Short problem> Please copy out, word for word, the lines of the listing starting with the line containing "Click the red Bug icon" and going on through the line containing "Action: click(x=236, y=76)", including both of those lines.

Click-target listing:

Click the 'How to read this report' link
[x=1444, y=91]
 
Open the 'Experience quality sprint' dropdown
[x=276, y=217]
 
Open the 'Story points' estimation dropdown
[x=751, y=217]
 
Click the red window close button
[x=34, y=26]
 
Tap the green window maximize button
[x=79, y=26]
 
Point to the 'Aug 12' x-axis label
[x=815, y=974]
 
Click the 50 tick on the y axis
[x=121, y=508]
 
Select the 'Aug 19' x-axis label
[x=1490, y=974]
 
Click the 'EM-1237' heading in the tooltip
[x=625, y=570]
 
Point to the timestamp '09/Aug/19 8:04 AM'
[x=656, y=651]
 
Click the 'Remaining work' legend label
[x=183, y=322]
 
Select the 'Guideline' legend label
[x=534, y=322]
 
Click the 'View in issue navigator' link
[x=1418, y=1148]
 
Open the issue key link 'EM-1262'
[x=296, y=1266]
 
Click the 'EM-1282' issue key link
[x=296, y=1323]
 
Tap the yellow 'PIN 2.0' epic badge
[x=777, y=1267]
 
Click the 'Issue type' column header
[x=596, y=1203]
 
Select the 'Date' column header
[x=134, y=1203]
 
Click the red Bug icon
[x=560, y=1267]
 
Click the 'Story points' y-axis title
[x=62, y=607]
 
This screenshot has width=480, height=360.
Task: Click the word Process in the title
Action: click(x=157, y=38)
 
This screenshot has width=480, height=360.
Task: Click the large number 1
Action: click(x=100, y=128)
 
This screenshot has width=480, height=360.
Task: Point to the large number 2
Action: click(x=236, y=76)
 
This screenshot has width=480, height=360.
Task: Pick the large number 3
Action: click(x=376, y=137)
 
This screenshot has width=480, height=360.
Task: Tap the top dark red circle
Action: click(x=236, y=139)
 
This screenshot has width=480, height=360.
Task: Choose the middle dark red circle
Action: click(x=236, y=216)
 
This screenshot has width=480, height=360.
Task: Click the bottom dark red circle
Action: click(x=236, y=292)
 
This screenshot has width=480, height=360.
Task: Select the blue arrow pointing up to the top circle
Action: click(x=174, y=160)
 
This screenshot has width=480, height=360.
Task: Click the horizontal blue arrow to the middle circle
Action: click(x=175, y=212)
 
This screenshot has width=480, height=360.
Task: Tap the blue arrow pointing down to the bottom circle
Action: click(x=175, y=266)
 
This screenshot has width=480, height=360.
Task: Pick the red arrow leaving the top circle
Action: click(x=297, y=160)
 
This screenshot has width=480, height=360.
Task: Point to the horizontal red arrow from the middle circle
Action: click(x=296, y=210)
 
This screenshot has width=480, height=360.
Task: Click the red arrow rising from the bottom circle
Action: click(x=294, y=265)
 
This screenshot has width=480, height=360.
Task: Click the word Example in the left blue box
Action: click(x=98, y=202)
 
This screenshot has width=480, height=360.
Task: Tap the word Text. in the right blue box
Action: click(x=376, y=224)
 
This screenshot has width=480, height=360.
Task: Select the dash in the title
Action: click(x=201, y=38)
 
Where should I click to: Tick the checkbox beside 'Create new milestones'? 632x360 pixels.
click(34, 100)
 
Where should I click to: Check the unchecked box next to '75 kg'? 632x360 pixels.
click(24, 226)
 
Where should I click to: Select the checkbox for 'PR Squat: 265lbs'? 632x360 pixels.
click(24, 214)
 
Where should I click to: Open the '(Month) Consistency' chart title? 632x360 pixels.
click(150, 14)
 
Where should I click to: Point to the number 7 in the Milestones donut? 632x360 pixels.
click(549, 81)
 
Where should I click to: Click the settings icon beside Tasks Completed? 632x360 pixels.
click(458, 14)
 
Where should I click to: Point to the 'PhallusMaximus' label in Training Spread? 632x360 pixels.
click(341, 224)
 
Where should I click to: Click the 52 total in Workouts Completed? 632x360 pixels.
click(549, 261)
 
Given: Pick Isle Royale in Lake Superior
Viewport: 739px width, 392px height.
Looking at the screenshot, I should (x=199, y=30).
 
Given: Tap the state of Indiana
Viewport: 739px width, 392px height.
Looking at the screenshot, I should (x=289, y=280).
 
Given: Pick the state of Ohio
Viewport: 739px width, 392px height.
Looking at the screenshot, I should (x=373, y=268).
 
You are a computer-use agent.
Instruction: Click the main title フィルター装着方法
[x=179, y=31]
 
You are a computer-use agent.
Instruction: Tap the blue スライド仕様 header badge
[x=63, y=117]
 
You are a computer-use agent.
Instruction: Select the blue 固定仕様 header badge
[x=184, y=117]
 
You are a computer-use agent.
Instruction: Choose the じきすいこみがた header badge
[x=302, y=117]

Solution to this problem>
Click the red Bug icon
[x=560, y=1267]
 
Click the 'Story points' y-axis title
[x=62, y=607]
 
This screenshot has width=480, height=360.
Task: Click the word Process in the title
Action: click(x=157, y=38)
 
This screenshot has width=480, height=360.
Task: Click the large number 1
Action: click(x=100, y=128)
 
This screenshot has width=480, height=360.
Task: Point to the large number 2
Action: click(x=236, y=76)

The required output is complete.